Association Chief says members to re-auction vehicles in Japan
VIAL claims new duty structure is highly unreasonable
Under the new regulations custom duty itself is over Rs.1 m
Vehicle imports to drop by 70% by year end
VIAL to meet Finance Minister on 19 October
Association urges Govt. to maintain stable policy for at least 2 years
Suggests a consumer protection plan to safeguard industry
By Charumini de Silva
Motor importers yesterday said that they were now planning to re-auction the vehicles from Japan rather than shipping them into Sri Lanka due to the unreasonable tax structure imposed by the Government.
“Despite the loss that we have to put up with, re-auctioning the vehicles on Japanese shores is a better option than bringing them here under absurd duty hikes,” Vehicle Importers Association of Lanka (VIAL) President Indika Sampath Merenchige told the Daily FT.
He said that under the new gazette notification which was released on 22 September, vehicles that were being imported from Japan were inclusive of duties that were not even relevant to Sri Lankan consumers.
Noting that the regulations were made in a very unreasonable manner, he stressed that the authorities had included an 8% top range duty and a road tax which only applied to vehicles that were being used in Japan.
Merenchige clarifying his point further emphasised that under the new duty structure customers would have to pay over Rs.1 million just as Customs duty.
The price of a Toyota Prius has increased by Rs. 1.2 million, Hiace by Rs. 1.7 million, Aqua by Rs. 0.7 million, while Honda GP5 has increased by Rs. 1 million.
In this backdrop, VIAL anticipates a decline of 70% in imports by the end of this year.
“Generally, we import about 4,000 to 5,000 Japanese vehicles per month, but under the new duty structure the trend is such that it will come down to around 1,000 vehicles,” he noted.
However, he pointed that during last month over 4,000 Marutishad been imported from India alone.
Noting that it was very difficult to continue the trade under this unreasonable duty structure Merenchige said that they hoped to meet the Finance Ministry officials next week.
A customer uses his mobile phone at a car showroom in Colombo last week – Pic by Dinuka Liyanawatte/Reuters
“We will be having a meeting with the Finance Minister Ravi Karunanayake on 19 October.

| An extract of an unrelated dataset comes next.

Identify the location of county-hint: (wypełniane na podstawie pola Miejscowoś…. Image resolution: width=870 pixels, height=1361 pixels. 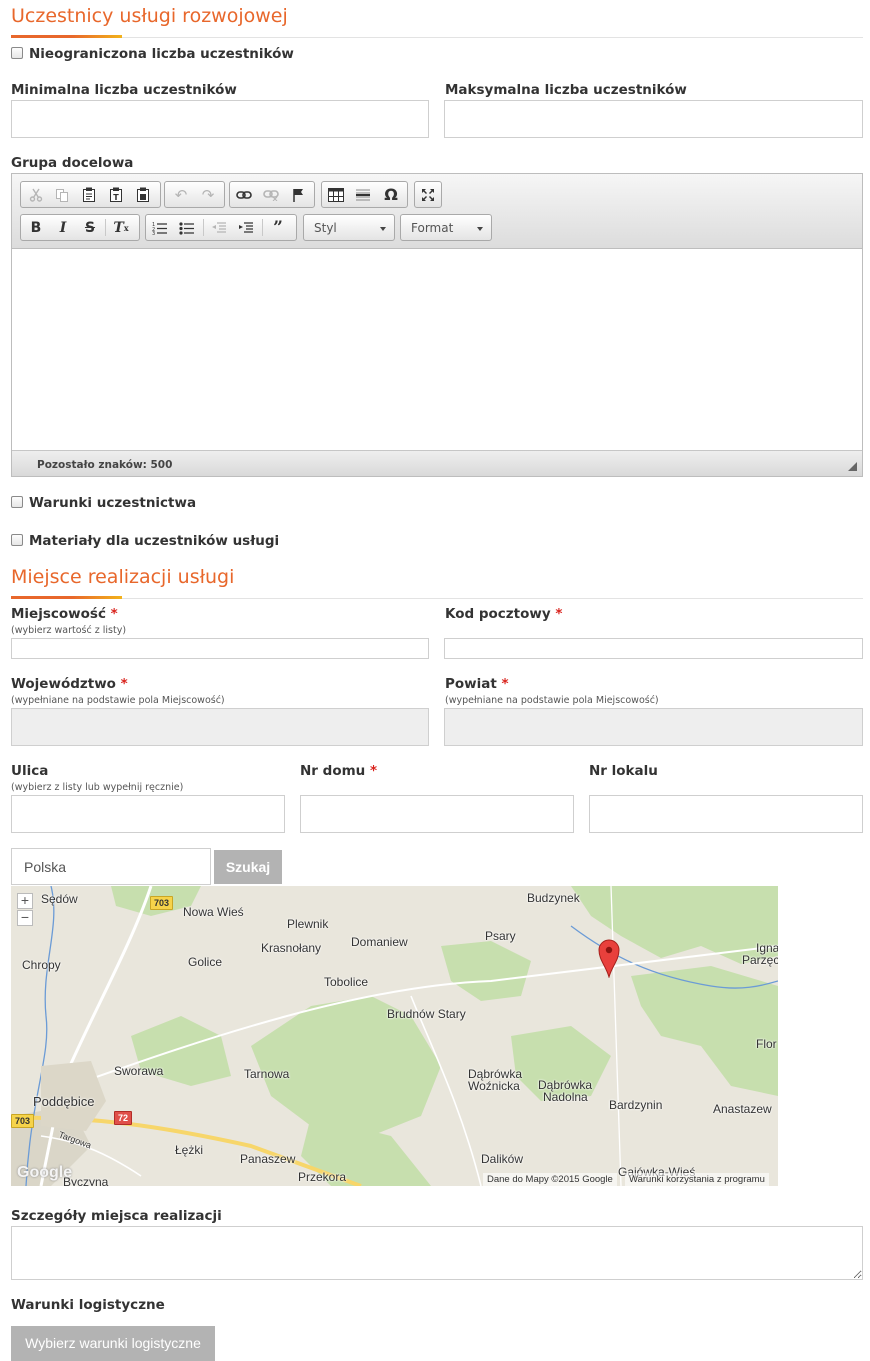
(552, 700).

Being a former entrepreneur himself, we hope Minister Karunanayake would understand the difficulties the vehicle importers undergo at present,” he said.
The association also urged the Government to maintain a stable tax policy for at least two years pointing that it was difficult to continue the trade given the highly-fluctuating duty structure.
The Government made changes in the vehicle import duty structure three times since October last year and it was very difficult to carry out the business in this scenario, he pointed.
“There are many individuals who take the advantage of the low import duty structure and import vehicles only during the profitable times, but we as vehicle importers have been in the industry during both thin and thick. Thereby, we suggest that the Government considers a customer protection plan in the upcoming Budget to safeguard the industry,” Merenchige said.
Vehicle registrations hit an all time high of 63,687 units in September confirming the booming imports from early part of the year. The latter is one of the reasons why the Government has decided to apply brakes on motor industry. Vehicle imports in the first seven months have more than doubled to $ 744 million from $ 374 million a year earlier according to Finance Ministry.